▶ Défi A
Recopiez à l'identique toutes les lignes du bloc 1, s'il vous plaît.

▶ Texte à lire

Critique des bases philosophiques de l’antispécisme. (Première partie ici)
Note : même s’il n’a aucune chance de s’imposer, l’antispécisme est un extrémisme qui doit être combattu comme tous les autres, parce qu’il est du même tonneau que tous les autres. C’est une source potentielle de violence, car il tourne le dos au réalisme et aux compromis. A l’heure où la guerre vient de resurgir en Europe, il n’est peut-être pas mauvais de le rappeler.
Les intérêts des animaux
L’antispécisme va cependant plus loin dans l’absurde, car il réduit les intérêts des animaux à leur ressenti en fonction de leur sentience1. Cela découle de la formule de Jeremy Bentham souvent citée :
« La question n’est pas : « Peuvent-ils raisonner ? » ni : « Peuvent-ils parler ? » mais : « Peuvent-ils souffrir ? » »

▶ Lignes affichées

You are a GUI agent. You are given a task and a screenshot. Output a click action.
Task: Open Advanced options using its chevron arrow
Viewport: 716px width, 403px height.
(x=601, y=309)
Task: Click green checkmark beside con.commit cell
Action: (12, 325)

▶ Défi B
Dans le texte sur l'antispécisme, à qui est attribuée la formule souvent citée qui se termine par « Peuvent-ils souffrir ? » ?

▶ Réponse complète A
You are a GUI agent. You are given a task and a screenshot. Output a click action.
Task: Open Advanced options using its chevron arrow
Viewport: 716px width, 403px height.
(x=601, y=309)
Task: Click green checkmark beside con.commit cell
Action: (12, 325)

▶ Réponse complète B
À Jeremy Bentham.